There’s A Great Game Buried Deep Inside Of Call Of Duty: Ghosts

There’s A Great Game Buried Deep Inside Of Call Of Duty: Ghosts

Between PC, Xbox One and PS4, I’ve got more than 60 hours logged in Call of Duty: Ghosts. Six of those hours is Story Mode. None of it is competitive multiplayer. I’ve been playing Extinction, the most satisfying Call of Duty experience I’ve had in years.

I nearly missed out on Extinction altogether. After spending six hours plodding through a new take on the same old Call of Duty story — someone’s done something incredibly bad and needs to be shot in slow-motion — I was ready to lay my copy down and go about my business.
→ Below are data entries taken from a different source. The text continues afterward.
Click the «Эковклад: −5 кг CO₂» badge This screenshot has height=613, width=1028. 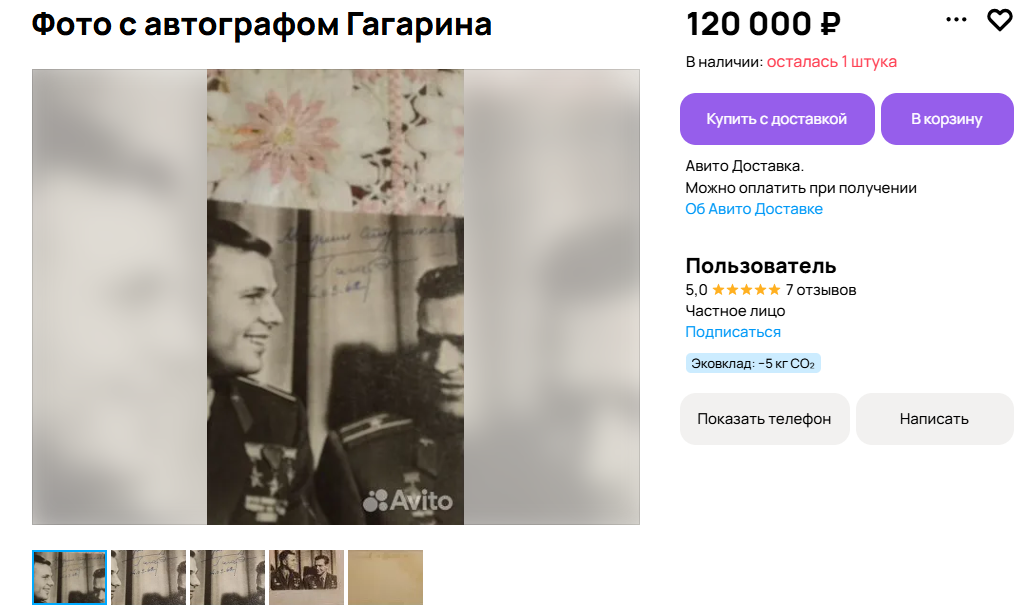(753, 363)
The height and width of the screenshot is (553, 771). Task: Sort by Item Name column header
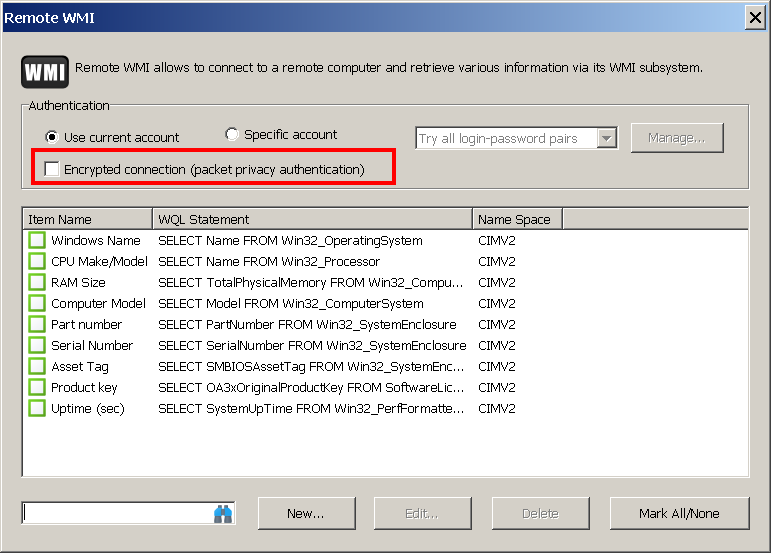[x=87, y=219]
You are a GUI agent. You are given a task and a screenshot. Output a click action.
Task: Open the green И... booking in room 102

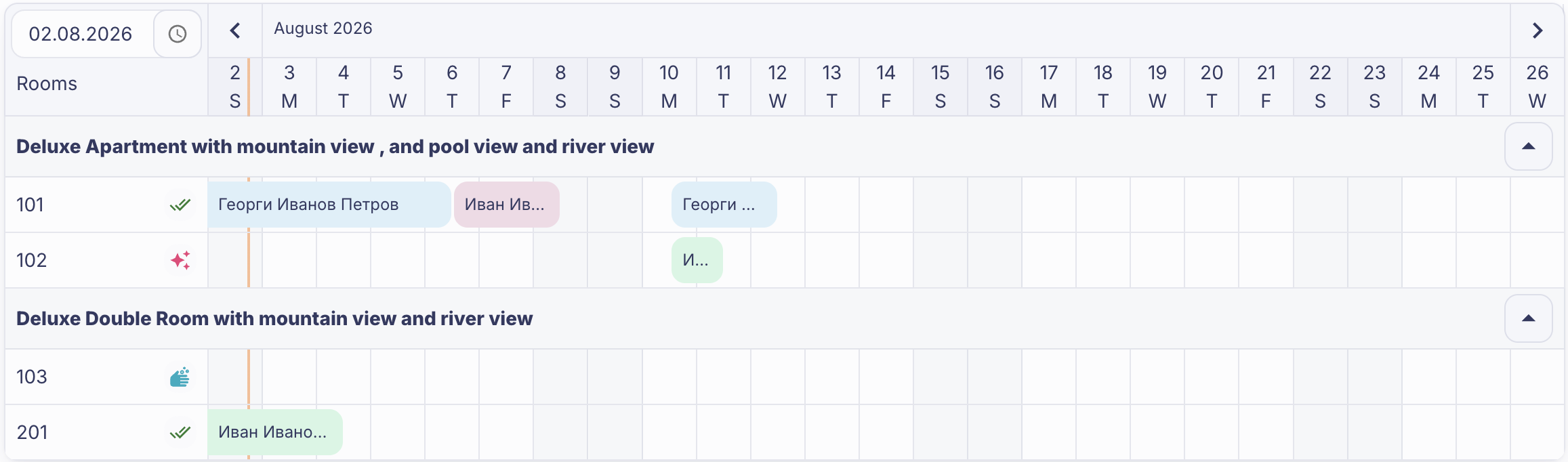697,260
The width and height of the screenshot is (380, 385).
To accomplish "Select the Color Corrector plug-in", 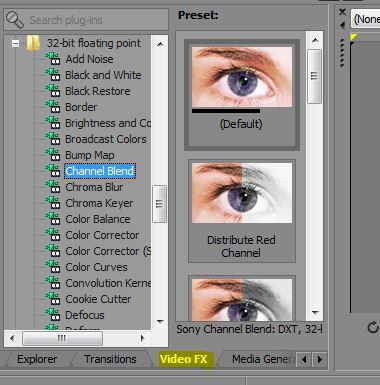I will click(102, 235).
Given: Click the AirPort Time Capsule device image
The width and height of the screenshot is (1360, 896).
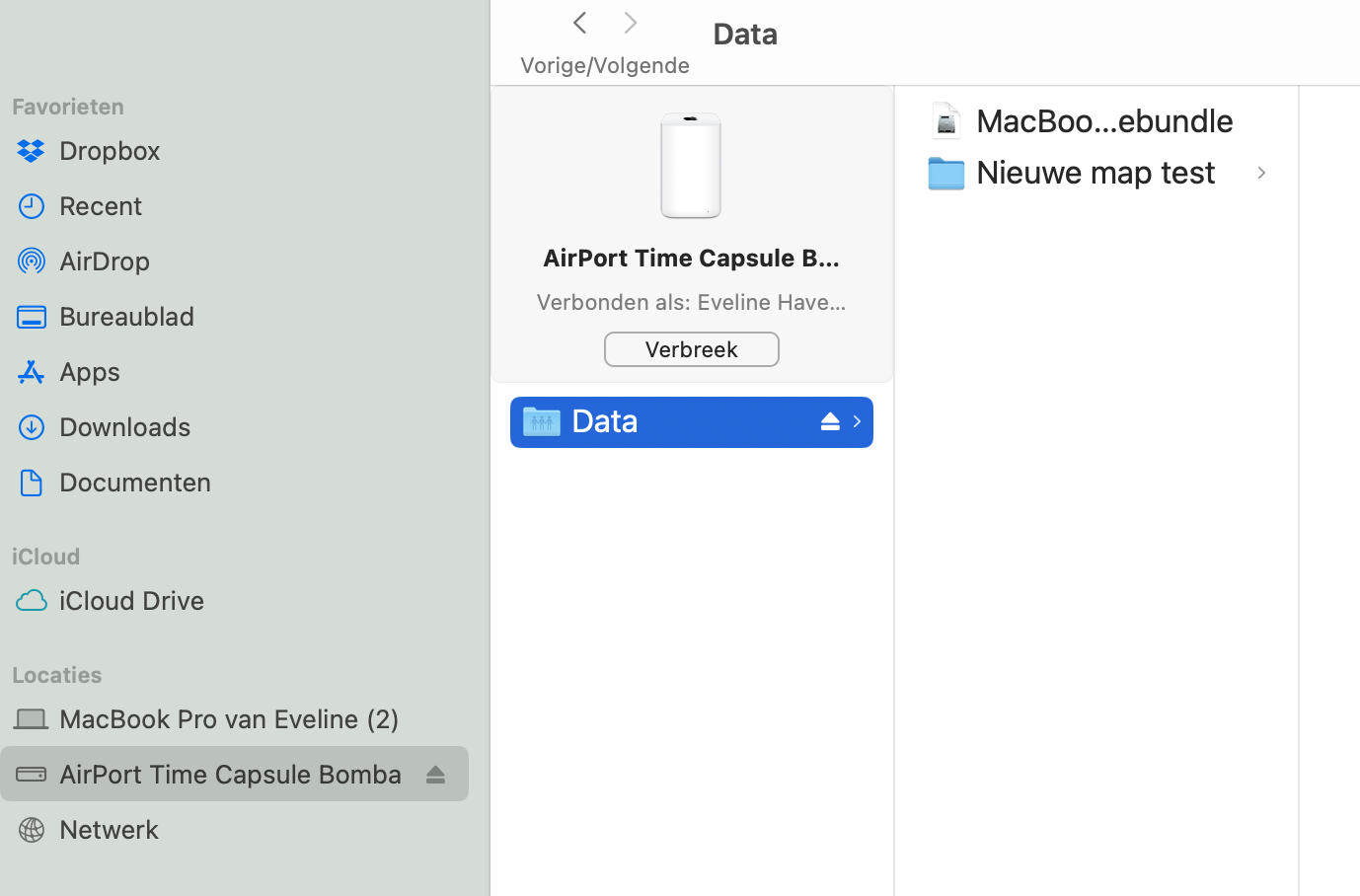Looking at the screenshot, I should click(690, 165).
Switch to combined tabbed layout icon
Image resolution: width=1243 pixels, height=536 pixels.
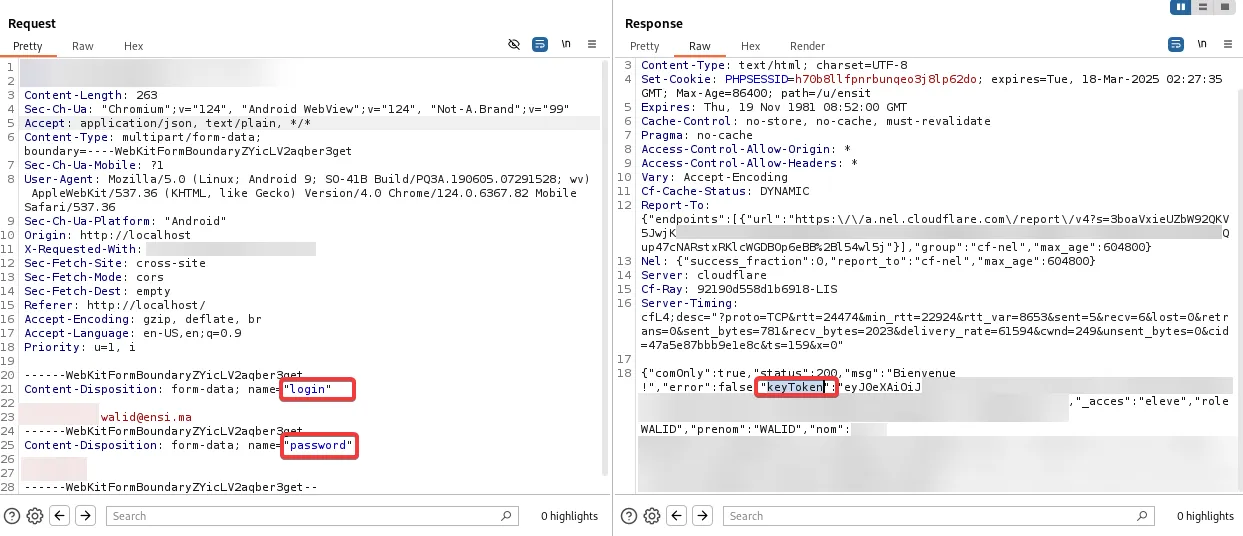coord(1224,7)
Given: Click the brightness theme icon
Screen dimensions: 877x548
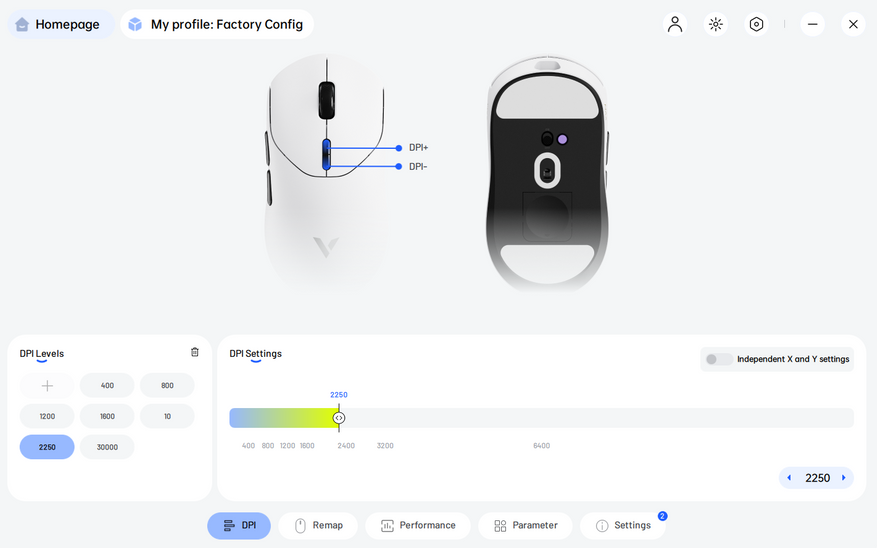Looking at the screenshot, I should [715, 24].
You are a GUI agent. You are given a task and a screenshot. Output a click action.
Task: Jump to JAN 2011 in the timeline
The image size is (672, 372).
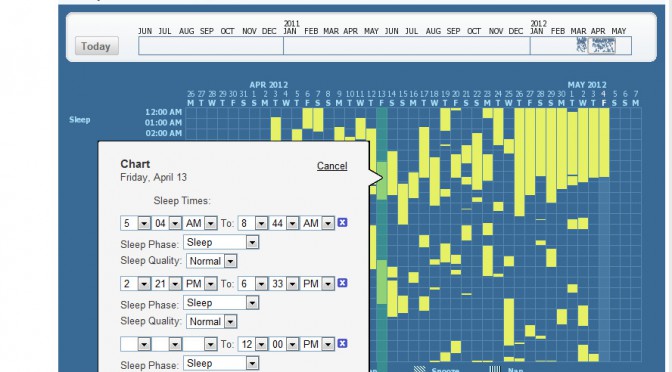(290, 31)
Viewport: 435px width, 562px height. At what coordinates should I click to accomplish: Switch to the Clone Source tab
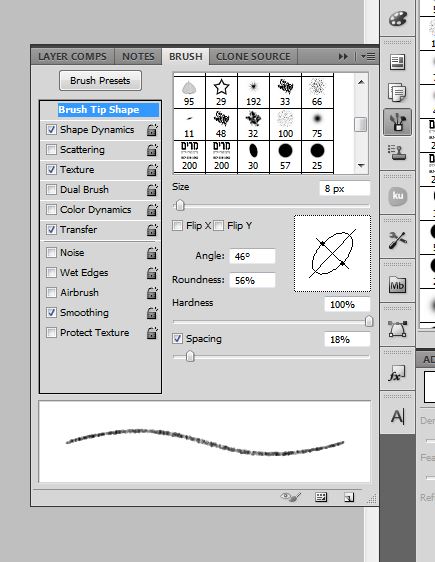253,57
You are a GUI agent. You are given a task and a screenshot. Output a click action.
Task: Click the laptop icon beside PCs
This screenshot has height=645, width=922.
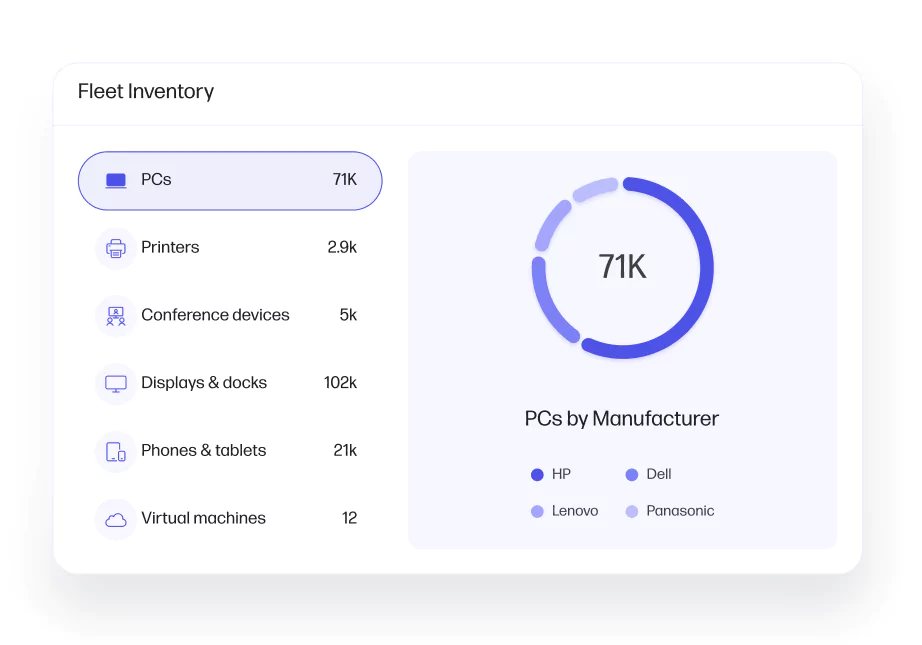click(116, 181)

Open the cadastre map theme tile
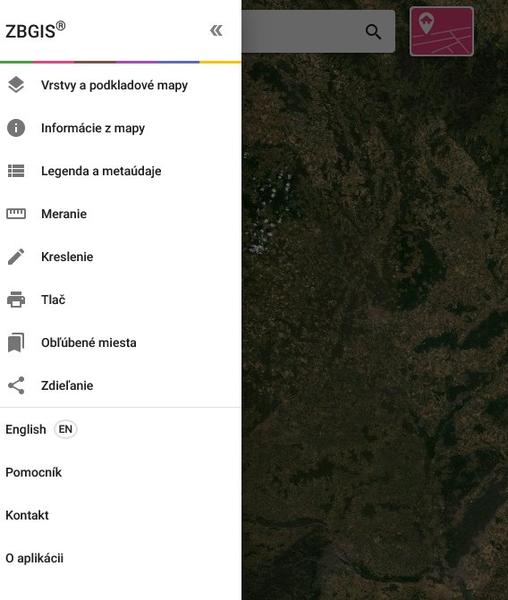click(442, 31)
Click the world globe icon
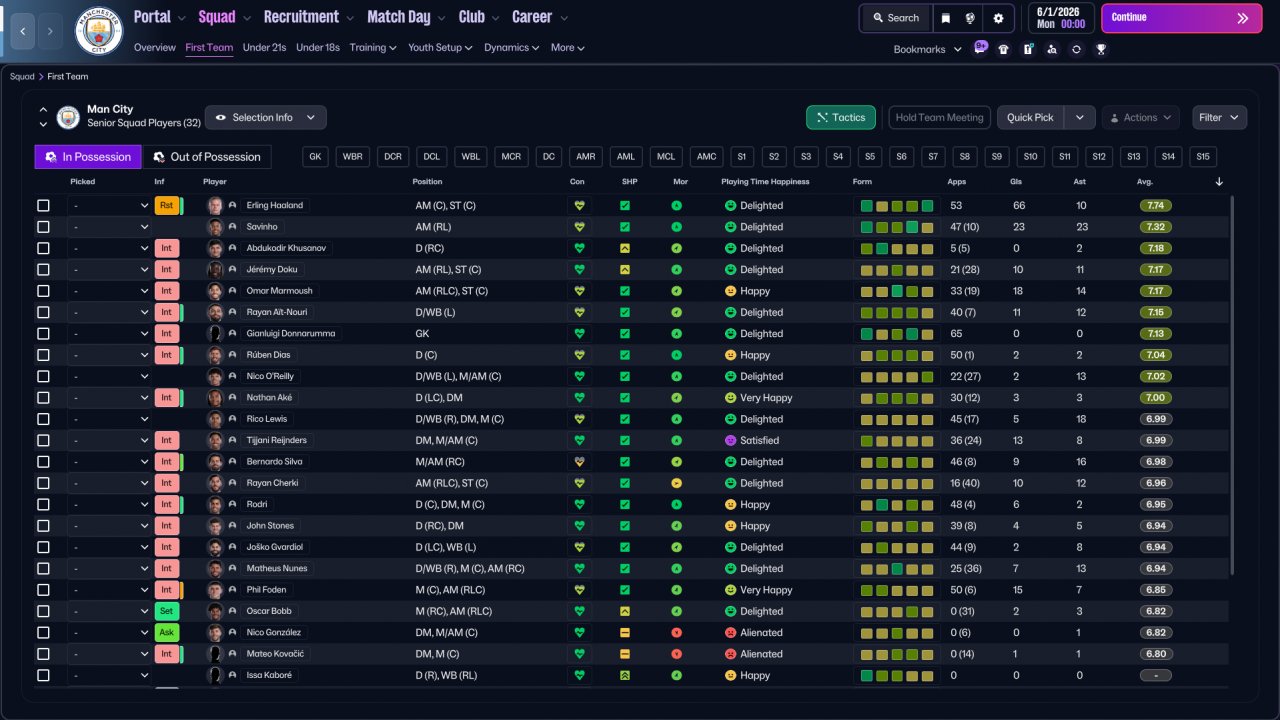Screen dimensions: 1280x720 click(970, 18)
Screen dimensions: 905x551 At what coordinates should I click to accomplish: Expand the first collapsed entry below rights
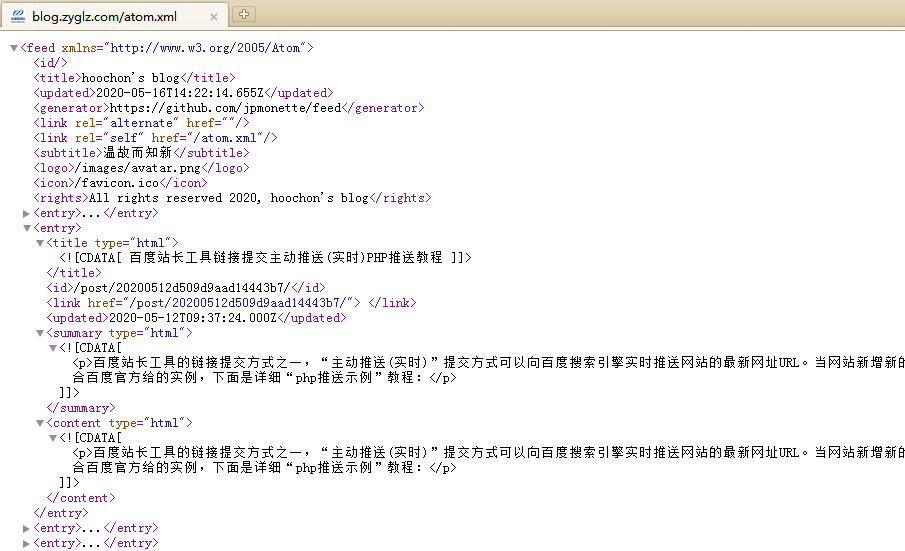click(x=27, y=213)
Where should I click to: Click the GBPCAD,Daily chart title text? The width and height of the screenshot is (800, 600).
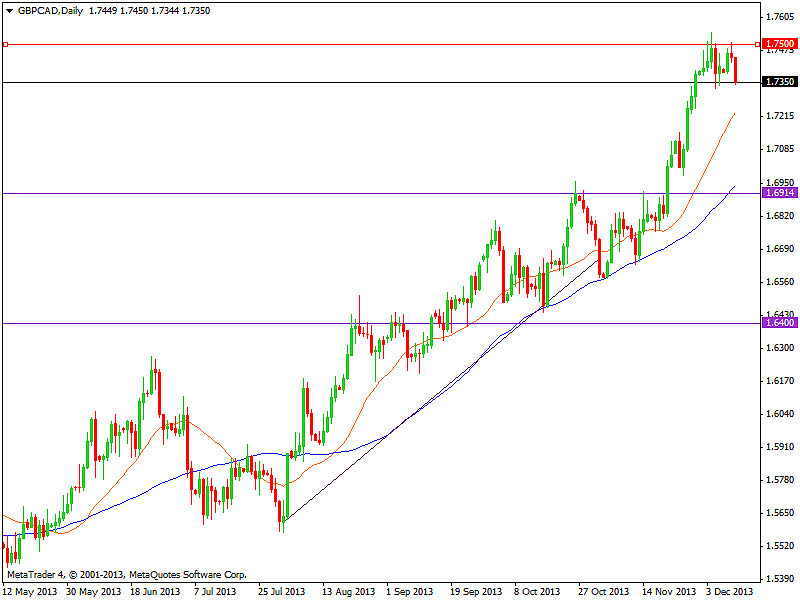(x=50, y=9)
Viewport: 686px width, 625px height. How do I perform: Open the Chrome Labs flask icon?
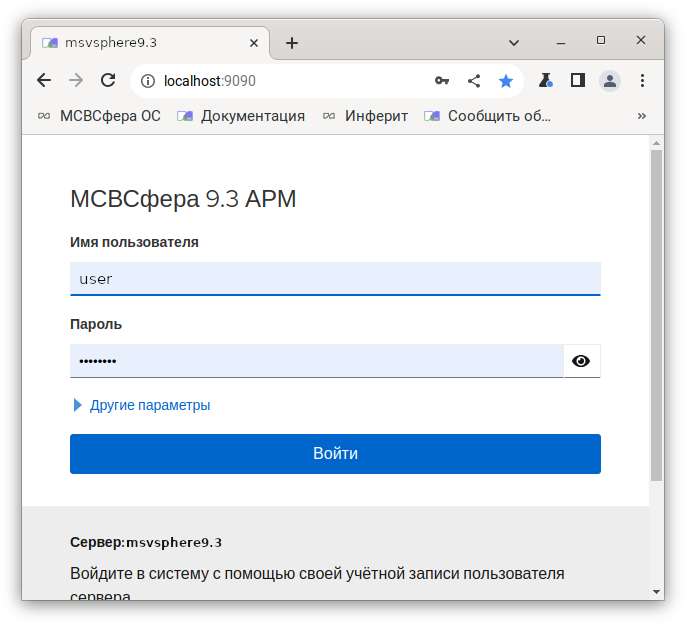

While I’ve had my moments, I’m generally bad enough at first-person shooters to draw insulting comments from less-than-civil teammates, so playing in a competitive environment wasn’t an attractive prospect.

That left Point of Contact, the prologue to a Neversoft-developed episodic “alien” cooperative mode that would play out over the course of four downloadable content packs. I’d toyed around with the Zombies co-op mode in Call of Duty: Black Ops 2 the previous year, and while I enjoyed the camaraderie, I wasn’t too keen on the zombie enemies.

There’s A Great Game Buried Deep Inside Of Call Of Duty: Ghosts

And so I passed on Point of Contact. I put up my copy of Call of Duty: Ghosts for the Xbox One and didn’t come back to it until a couple of months into 2014. A redecorating project left all of my consoles offline save the Xbox One, so I gave Extinction mode a try.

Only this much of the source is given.